◆ **Task instructions**
Transcribe exactly the lines from the one containing "This screenshot has width=552, height=552." through the end of the data, both included. Leave out pictures.

◆ **Material supplied**
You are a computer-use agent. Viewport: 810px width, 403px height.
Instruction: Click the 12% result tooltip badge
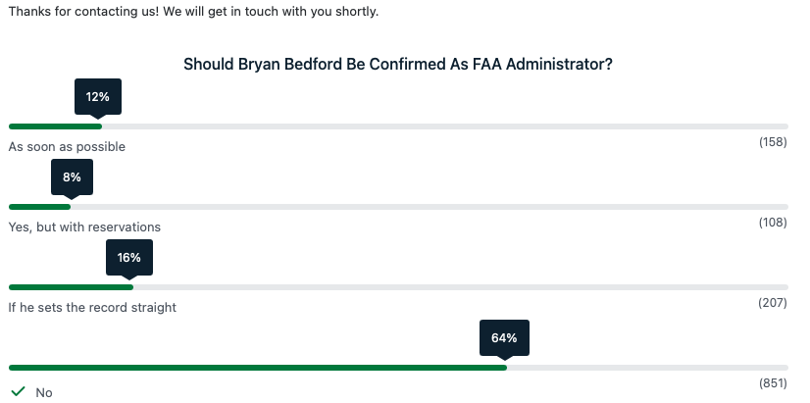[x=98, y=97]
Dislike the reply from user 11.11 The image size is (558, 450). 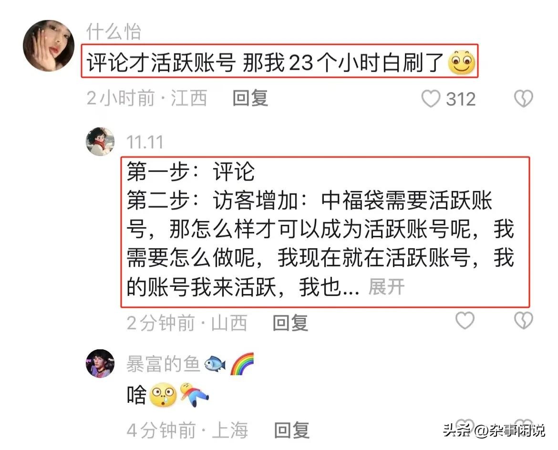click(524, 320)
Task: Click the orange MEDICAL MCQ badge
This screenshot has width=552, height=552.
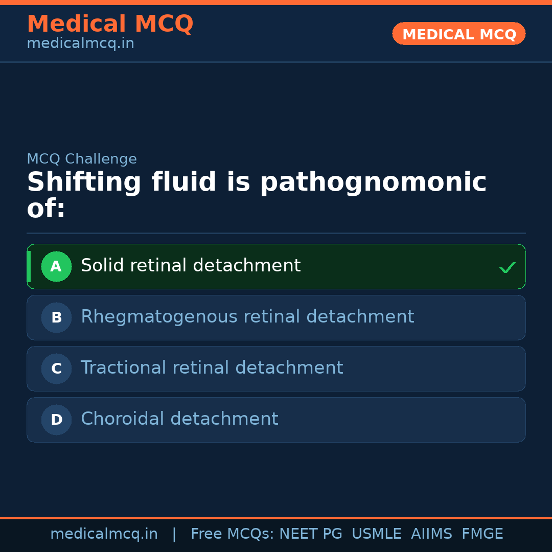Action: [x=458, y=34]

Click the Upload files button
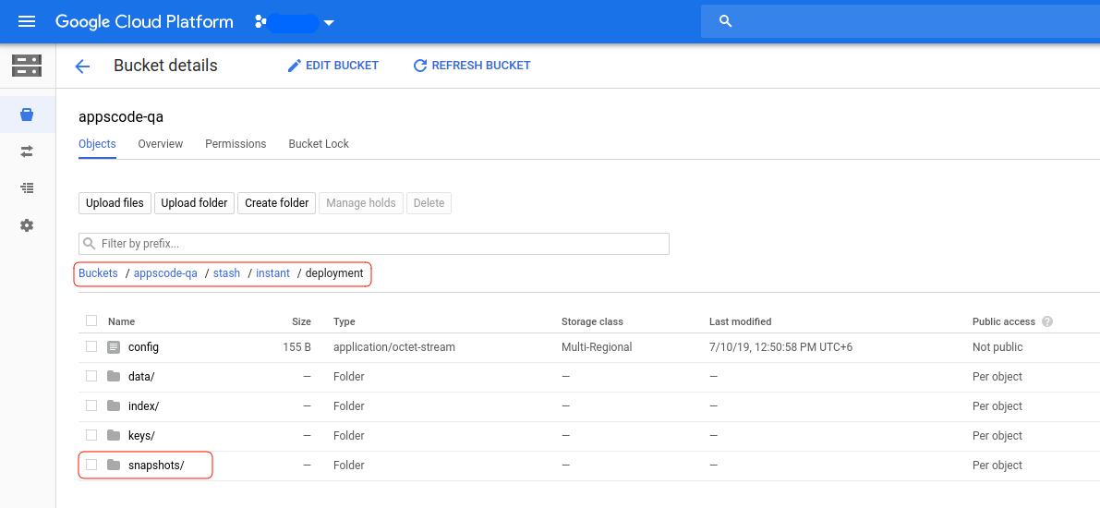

◆ **Task solution**
This screenshot has width=552, height=552.
Action: [x=458, y=34]

Click the Upload files button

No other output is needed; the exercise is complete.